Rhys sat in thought, trying to remember all he could about his brother.
“There is something else that is odd about Lleu and might apply to all the Beloved. Over time, my brother—or, rather—the thing that was my brother—appeared to lose his memory. Lleu has no remembrance of me at all now. He has no memory of slaying his parents, or any of the other crimes he has committed. He is apparently unable to remember anything for very long. I have seen him eat a full meal and in the next breath complain that he is starving.”
“Yet he remembers he’s supposed to kill in the name of Chemosh,” said Gerard.
“Yes.” Rhys agreed somberly. “That is the one thing they do remember.”
“Atta knows the Beloved when she sees one,” said Nightshade, with a pat for the dog, who accepted his pat with a good grace, though she was obviously hoping for another bone. “If Atta knows, maybe other dogs know.”

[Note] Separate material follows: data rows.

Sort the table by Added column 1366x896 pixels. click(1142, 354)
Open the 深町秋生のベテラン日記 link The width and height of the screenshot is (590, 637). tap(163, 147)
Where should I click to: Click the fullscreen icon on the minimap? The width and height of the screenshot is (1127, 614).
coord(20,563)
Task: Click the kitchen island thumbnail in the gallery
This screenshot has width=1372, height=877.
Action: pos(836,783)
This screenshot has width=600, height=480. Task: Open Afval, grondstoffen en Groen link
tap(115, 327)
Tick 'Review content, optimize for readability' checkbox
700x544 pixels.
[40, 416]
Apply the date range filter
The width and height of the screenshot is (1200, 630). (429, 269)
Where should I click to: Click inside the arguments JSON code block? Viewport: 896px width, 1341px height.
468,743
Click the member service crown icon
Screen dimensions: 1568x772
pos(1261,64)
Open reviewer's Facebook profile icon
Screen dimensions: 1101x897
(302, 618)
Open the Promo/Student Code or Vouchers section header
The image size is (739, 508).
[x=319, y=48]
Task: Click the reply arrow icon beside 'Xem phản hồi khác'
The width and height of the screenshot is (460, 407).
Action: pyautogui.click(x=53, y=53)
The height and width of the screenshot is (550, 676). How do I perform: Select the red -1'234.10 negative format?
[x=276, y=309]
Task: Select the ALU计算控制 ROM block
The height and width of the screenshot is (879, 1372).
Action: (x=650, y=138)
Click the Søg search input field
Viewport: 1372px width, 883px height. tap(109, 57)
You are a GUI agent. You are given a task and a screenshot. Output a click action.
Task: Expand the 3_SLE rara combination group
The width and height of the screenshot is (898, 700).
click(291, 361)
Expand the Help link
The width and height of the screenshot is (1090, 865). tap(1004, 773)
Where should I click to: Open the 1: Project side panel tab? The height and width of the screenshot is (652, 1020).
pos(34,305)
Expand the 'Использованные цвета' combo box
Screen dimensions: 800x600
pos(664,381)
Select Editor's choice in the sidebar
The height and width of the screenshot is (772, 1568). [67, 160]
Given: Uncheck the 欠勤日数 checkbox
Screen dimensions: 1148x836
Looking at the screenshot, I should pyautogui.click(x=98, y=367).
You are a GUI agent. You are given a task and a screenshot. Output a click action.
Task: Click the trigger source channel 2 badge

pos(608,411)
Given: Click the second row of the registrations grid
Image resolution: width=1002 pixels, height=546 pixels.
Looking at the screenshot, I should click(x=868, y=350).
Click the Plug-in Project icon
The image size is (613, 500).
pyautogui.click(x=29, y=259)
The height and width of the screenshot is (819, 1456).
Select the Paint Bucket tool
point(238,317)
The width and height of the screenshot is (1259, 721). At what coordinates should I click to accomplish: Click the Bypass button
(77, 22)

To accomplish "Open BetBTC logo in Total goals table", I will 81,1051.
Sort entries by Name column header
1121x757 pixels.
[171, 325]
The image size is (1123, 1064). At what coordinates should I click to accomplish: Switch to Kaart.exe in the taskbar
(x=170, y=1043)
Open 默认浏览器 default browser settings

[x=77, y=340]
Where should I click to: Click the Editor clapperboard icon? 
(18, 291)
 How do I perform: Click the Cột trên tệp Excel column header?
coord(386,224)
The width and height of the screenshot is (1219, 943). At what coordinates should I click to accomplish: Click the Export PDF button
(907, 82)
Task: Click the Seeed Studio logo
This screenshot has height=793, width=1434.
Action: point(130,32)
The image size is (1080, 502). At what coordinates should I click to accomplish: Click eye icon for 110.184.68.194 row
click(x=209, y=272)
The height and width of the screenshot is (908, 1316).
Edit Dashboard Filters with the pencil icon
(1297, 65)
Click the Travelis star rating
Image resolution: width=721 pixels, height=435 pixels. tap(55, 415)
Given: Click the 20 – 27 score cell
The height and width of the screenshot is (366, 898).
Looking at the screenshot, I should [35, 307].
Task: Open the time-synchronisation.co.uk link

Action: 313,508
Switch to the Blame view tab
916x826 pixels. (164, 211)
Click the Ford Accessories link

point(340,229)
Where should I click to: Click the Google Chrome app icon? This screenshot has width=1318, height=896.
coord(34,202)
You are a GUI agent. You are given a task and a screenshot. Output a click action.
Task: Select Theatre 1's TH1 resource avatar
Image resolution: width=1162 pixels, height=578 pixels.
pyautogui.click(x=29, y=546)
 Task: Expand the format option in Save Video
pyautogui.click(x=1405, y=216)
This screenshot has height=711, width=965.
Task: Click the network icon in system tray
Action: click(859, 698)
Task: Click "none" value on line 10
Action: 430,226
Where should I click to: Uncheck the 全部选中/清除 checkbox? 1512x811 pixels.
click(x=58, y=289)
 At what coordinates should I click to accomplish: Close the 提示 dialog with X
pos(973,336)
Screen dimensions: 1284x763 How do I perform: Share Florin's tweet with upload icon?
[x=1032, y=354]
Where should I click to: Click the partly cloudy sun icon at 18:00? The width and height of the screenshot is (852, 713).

“That might explain a little mystery I’ve been wondering about,” said Gerard, regarding Atta with interest. He shook his head. “Though if it does, then it’s sorrowful news. You see, I’ve been keeping her with me when I do my work. She helps with the kender problem and she’s useful to me in other ways, too. She’s a good companion. I’ll miss her, Brother. I don’t mind telling you.”
“Perhaps, when I return to the monastery, I can train another dog, Sheriff—” Rhys paused, wondering at what he’d just said. When I return. He’d never meant to go back there.
“Would you, Brother?” Gerard was pleased. “That would be great! Anyway, back to what I was saying. Every day Atta and I have lunch at the Inn of the Last Home. Everyone there—the usual crowd—has gotten to know Atta. My friends come pet her and talk to her. She is always a lady. Very gracious and polite.”